Un Webinar il 23 Settembre e un Questionario per Fare il Punto
A sette anni dalla ricerca interna che ha coinvolto oltre 20.000 assistenti sociali, e a pochi mesi dalla pubblicazione del rapporto dell’“Osservatorio nazionale sulla sicurezza degli esercenti le professioni sanitarie e socio-sanitarie” scaturito dalla legge 113 del 2020, è tempo di fare il punto sulla situazione della violenza contro gli assistenti sociali.
L’Appuntamento
Il 23 settembre, dalle 15:00 alle 17:00, si terrà un webinar propedeutico al lancio del nuovo questionario, previsto per ottobre. L’evento si svolgerà sulla piattaforma ZOOM e consentirà l’acquisizione di due crediti formativi, di cui uno deontologico. Per iscriversi, è possibile utilizzare questo link.
Il Contesto
La ricerca del 2017, pubblicata nel 2018 da Edizioni FrancoAngeli per la collana FNAS, ha rivelato dati sconcertanti: solo poco più di un assistente sociale su dieci non ha mai ricevuto minacce, intimidazioni o aggressioni verbali; tre professionisti su venti hanno subito una forma di aggressione fisica; uno su dieci ha subito danni a beni o proprietà; più di un terzo teme per sé o per la propria famiglia.

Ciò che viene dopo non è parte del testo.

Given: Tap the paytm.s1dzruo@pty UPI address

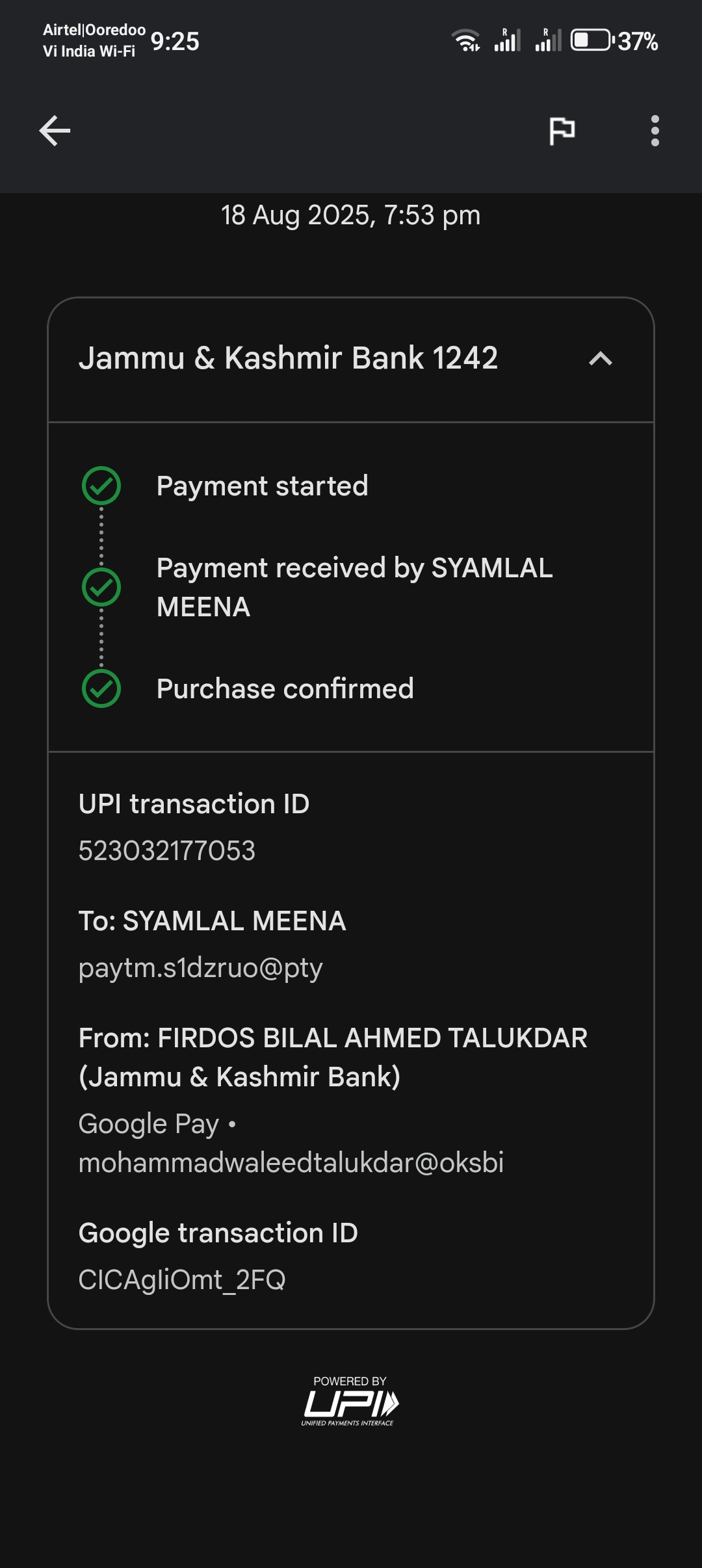Looking at the screenshot, I should (200, 968).
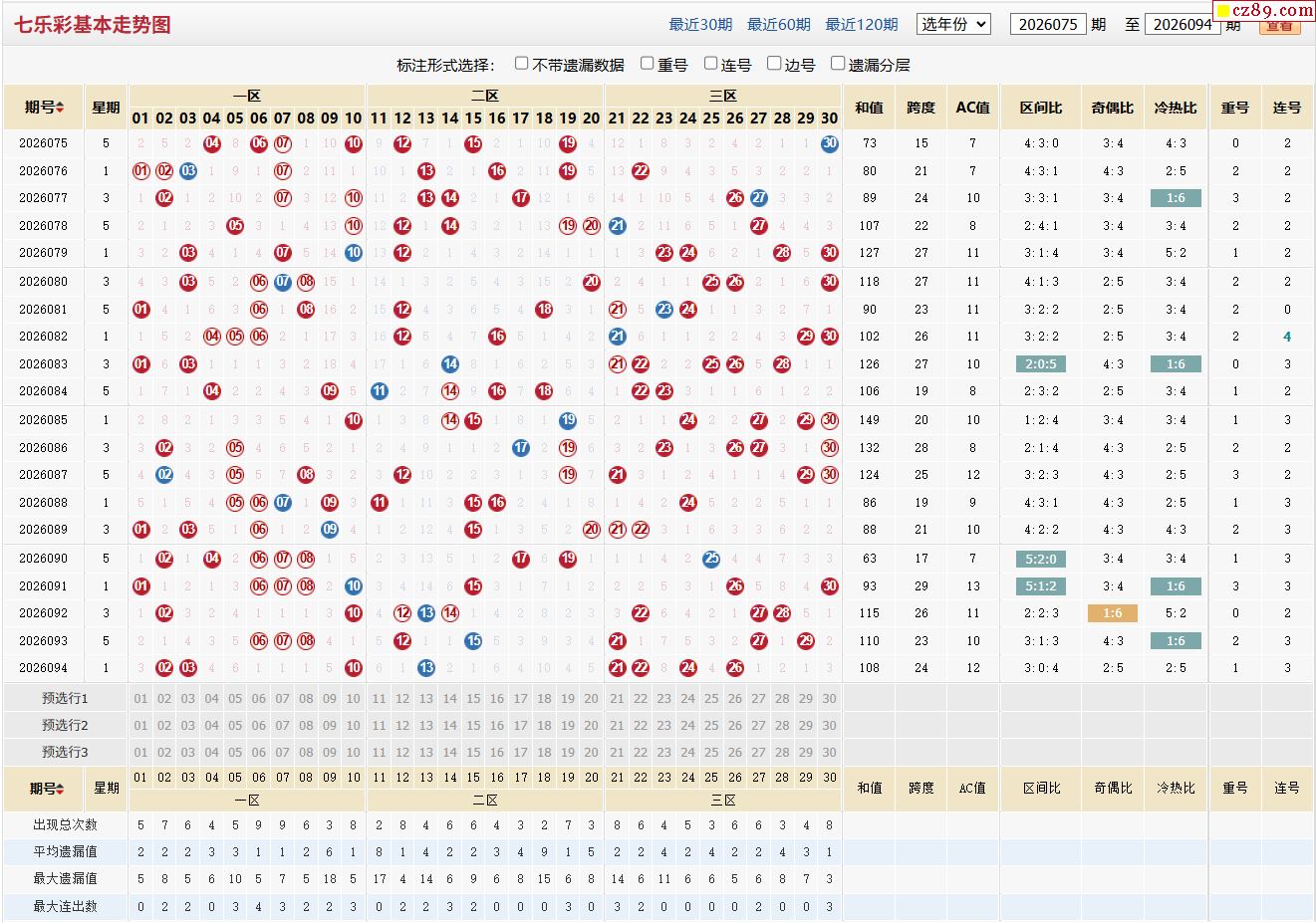Open the 选年份 year dropdown
The height and width of the screenshot is (922, 1316).
(x=953, y=24)
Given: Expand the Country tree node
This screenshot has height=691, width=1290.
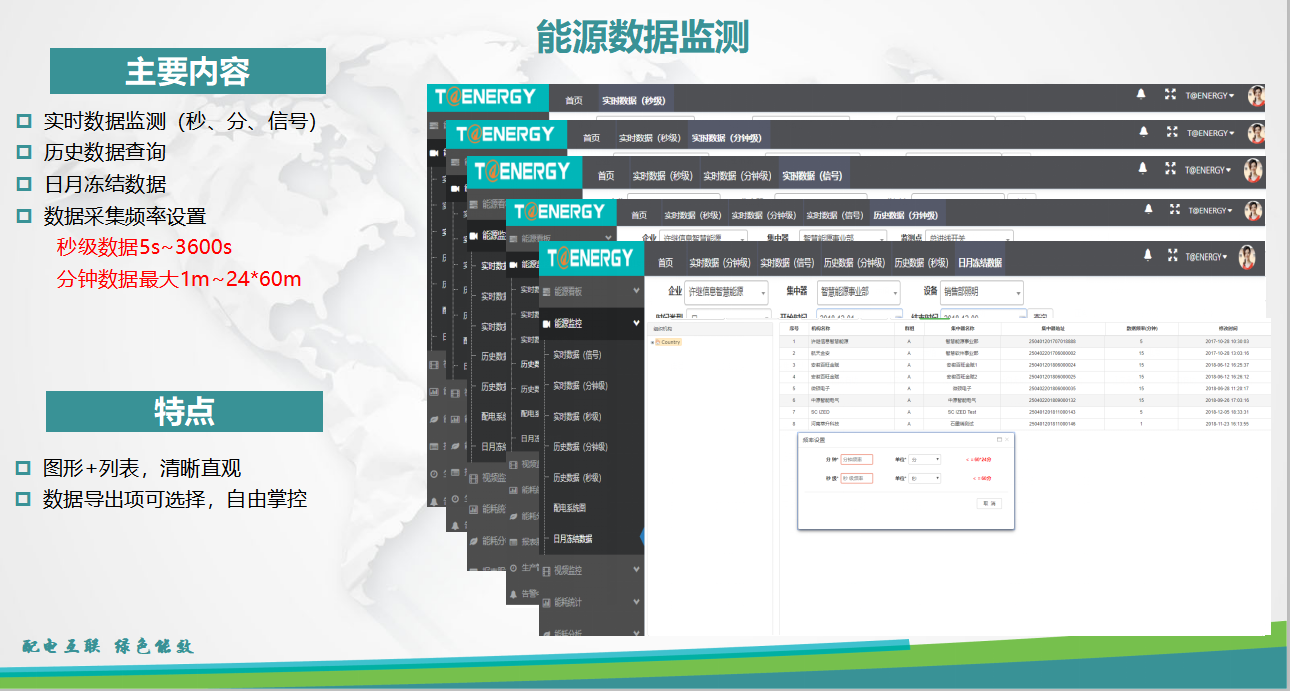Looking at the screenshot, I should pos(652,342).
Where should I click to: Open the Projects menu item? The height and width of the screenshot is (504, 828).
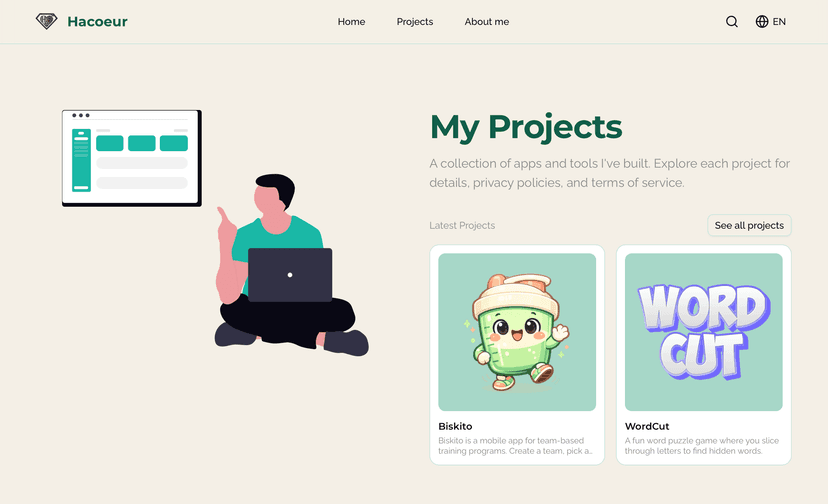[415, 22]
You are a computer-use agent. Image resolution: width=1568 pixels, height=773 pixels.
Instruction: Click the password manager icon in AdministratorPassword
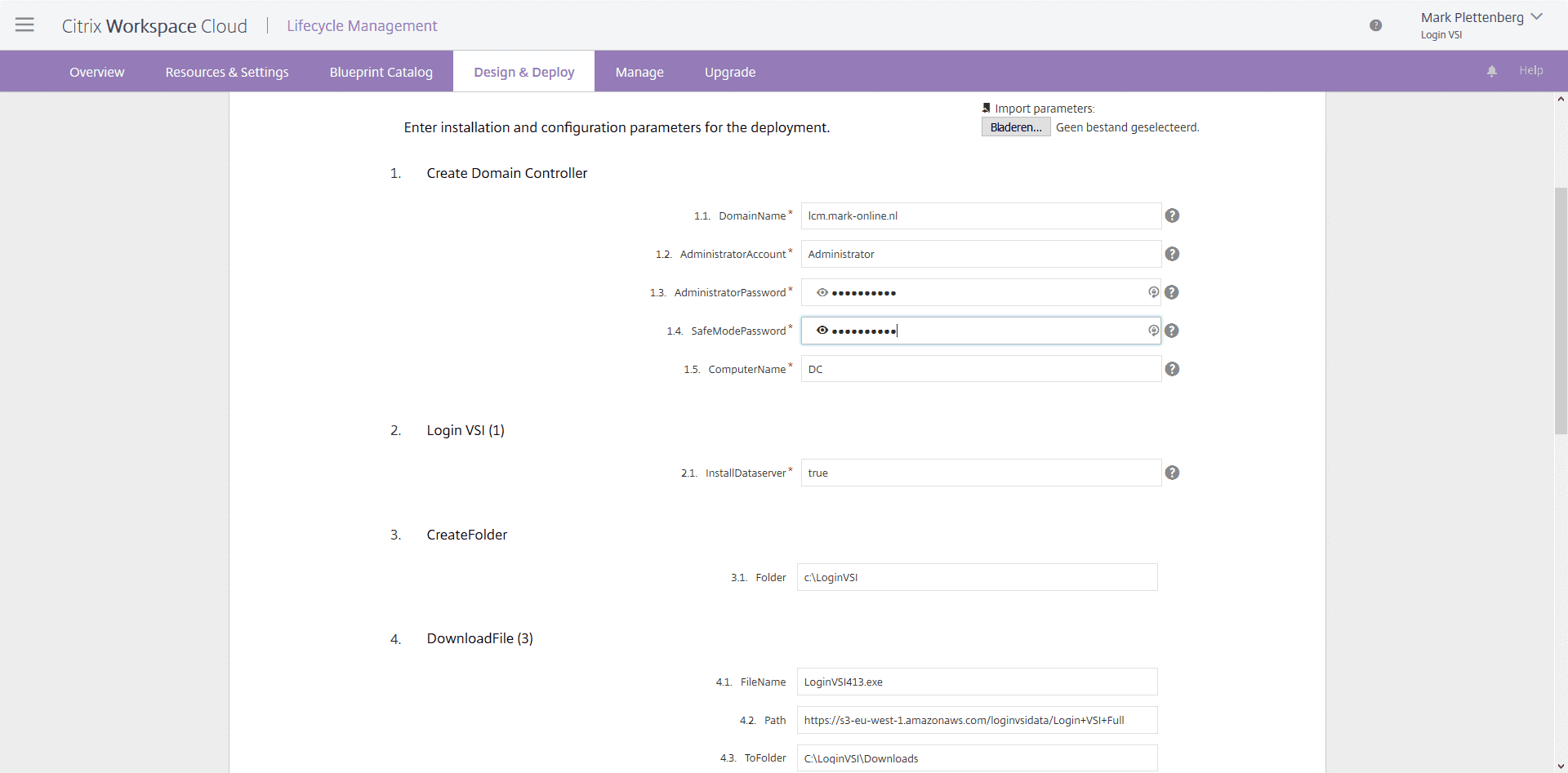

L’Importanza del Questionario
La presidente Rosina sottolinea l’importanza della partecipazione di ogni assistente sociale al questionario: “Nonostante le norme e l’Osservatorio, gli atti di intimidazione e le violenze non accennano a diminuire, soprattutto dove non si riesce a rispondere alle nuove povertà e ai nuovi bisogni. Siamo il primo fronte dello Stato, da sempre e con maggiori responsabilità. Porteremo la nostra esperienza e ricerca nelle sedi istituzionali e nel territorio.”
Conclusione
Il nostro impegno su questo fronte è costante. La legge del 2020 e la continua sensibilizzazione verso i decisori ci obbligano a tornare sull’argomento. La partecipazione al webinar e al questionario è fondamentale per continuare a monitorare e migliorare la sicurezza degli assistenti sociali.